Today I really feel like a failure

He won’t settle.

He won’t sleep.

He pushes me away … cuddles no longer work.

He fights me with everything … changing nappies is a nightmare.

He doesn’t even grin at me anymore as he used to when he wakes up.

He cries and screams so much, nothing I do can comfort him.

All this remind me of the difficult pregnancy.

All this remind me of the failed induction.

All this remind me of the failed natural birth.

That’s right, I can’t even do what a woman naturally is supposed to do.

I have failed.

I really hate my noisy neighbours

I live in an apartment complex where there’s common amenities like a garden in the middle, a pool, a sauna, gym, museum (it used to be a brewery).

There used to be a higher percentage of owner-occupier to rentals.  Now it’s the other way round.
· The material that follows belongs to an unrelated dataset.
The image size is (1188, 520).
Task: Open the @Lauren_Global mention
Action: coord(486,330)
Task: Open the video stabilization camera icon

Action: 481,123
Our upstairs neighbours like doing laundry at night … as in 11.30pm to 2.30am.  They also like dragging furniture at night too.  Whenever they put a wash on, the pipes rattle and our apartment shakes with banging noise of the pipes.

The neighbours downstairs like to slam doors … day and night.

Today they had an all day party taking over the whole garden and pool.  The pool shuts at 10pm so what do they do?  They moved the party into the apartment, out onto the balcony.

I am sleep deprived as it is with a difficult baby.  Tonight we have to deal with shouty footballer types shouting at the balcony and the neighbours slamming doors.

I hate my neighbours.  I really really do.